La Grâce souveraine de Dieu ne veut pas que cela se produise. C’est pourquoi, Jésus, le Saint d'Israël, mourut pour les pécheurs en étant crucifié entre deux criminels. Le meilleur des êtres humains n'a aucun fondement solide pour espérer avoir le Salut en dehors du sang de la croix, et le pire des pécheurs n'a aucune raison valable pour sombrer dans le désespoir. Chacun voit Jésus-Christ, le Seigneur de la vie, mourir sur la croix entre ces deux criminels et même en emmener un avec Lui au Ciel ! Chaque être humain dans ce monde se tient au même niveau que ce brigand pour ce qui concerne son acceptation par Dieu.

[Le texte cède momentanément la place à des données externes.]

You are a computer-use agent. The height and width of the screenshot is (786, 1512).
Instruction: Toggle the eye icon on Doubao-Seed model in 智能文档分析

En réalité, la personne la plus droite qui vive sur terre n’a rien de plus à invoquer devant Dieu son Créateur que ce brigand. Le salut est tout par grâce, et celle-ci est une faveur inconditionnelle. En conséquence, la grâce ne se soucie pas de la moindre différence, réelle ou non, entre les êtres humains pécheurs. Tous sont regardés comme des pécheurs coupables dont le Salut ne se trouve qu'en Jésus-Christ seul. "Car tous ont péché et sont privés de la gloire de Dieu ; et ils sont gratuitement justifiés par sa grâce, par le moyen de la rédemption qui est en Jésus Christ" (Romains 3. 23-34). Quiconque cherche le Salut par n'importe quelle autre grâce que celle qui sauva ce brigand sur sa croix sera éternellement déçu.